(TASK DATA)
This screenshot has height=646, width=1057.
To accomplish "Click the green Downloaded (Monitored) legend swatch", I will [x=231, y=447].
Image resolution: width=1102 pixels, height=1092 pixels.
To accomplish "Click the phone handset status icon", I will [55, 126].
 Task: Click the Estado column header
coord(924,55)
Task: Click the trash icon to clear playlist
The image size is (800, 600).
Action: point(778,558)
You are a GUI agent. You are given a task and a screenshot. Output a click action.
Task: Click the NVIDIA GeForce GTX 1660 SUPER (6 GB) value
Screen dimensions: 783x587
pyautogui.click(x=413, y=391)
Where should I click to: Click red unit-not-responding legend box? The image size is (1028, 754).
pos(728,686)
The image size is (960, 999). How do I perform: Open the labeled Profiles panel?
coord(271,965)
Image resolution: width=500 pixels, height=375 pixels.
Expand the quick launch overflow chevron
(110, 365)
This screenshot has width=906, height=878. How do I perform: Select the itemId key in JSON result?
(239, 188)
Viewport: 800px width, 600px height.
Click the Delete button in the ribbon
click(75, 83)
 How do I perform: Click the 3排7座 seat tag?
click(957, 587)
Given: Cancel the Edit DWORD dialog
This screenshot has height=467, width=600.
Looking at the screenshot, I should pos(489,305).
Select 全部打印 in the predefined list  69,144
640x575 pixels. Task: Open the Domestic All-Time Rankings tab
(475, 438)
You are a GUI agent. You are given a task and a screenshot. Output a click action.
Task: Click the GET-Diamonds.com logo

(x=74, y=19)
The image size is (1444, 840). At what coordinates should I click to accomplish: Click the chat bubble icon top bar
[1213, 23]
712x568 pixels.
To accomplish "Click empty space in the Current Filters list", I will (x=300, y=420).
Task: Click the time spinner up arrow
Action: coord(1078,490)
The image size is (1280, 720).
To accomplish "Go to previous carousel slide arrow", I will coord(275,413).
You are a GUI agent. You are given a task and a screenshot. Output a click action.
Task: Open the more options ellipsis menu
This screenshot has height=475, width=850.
(End TASK DATA)
_WHAT YOU WILL DO_
The full set of records above is to be printed exactly as it appears.

_RESULT_
This screenshot has height=646, width=1057.
To accomplish "Click the green Downloaded (Monitored) legend swatch", I will [x=231, y=447].
Image resolution: width=1102 pixels, height=1092 pixels.
To accomplish "Click the phone handset status icon", I will [55, 126].
 Task: Click the Estado column header
coord(924,55)
Task: Click the trash icon to clear playlist
The image size is (800, 600).
Action: point(778,558)
You are a GUI agent. You are given a task and a screenshot. Output a click action.
Task: Click the NVIDIA GeForce GTX 1660 SUPER (6 GB) value
Screen dimensions: 783x587
pyautogui.click(x=413, y=391)
Where should I click to: Click red unit-not-responding legend box? The image size is (1028, 754).
pos(728,686)
The image size is (960, 999). How do I perform: Open the labeled Profiles panel?
coord(271,965)
Image resolution: width=500 pixels, height=375 pixels.
Expand the quick launch overflow chevron
(110, 365)
This screenshot has width=906, height=878. How do I perform: Select the itemId key in JSON result?
(239, 188)
Viewport: 800px width, 600px height.
Click the Delete button in the ribbon
click(75, 83)
 How do I perform: Click the 3排7座 seat tag?
click(957, 587)
Given: Cancel the Edit DWORD dialog
This screenshot has height=467, width=600.
Looking at the screenshot, I should pos(489,305).
Select 全部打印 in the predefined list  69,144
640x575 pixels. Task: Open the Domestic All-Time Rankings tab
(475, 438)
You are a GUI agent. You are given a task and a screenshot. Output a click action.
Task: Click the GET-Diamonds.com logo

(x=74, y=19)
The image size is (1444, 840). At what coordinates should I click to accomplish: Click the chat bubble icon top bar
[1213, 23]
712x568 pixels.
To accomplish "Click empty space in the Current Filters list", I will (x=300, y=420).
Task: Click the time spinner up arrow
Action: coord(1078,490)
The image size is (1280, 720).
To accomplish "Go to previous carousel slide arrow", I will coord(275,413).
You are a GUI agent. You are given a task and a screenshot. Output a click action.
Task: Open the more options ellipsis menu
This screenshot has height=475, width=850.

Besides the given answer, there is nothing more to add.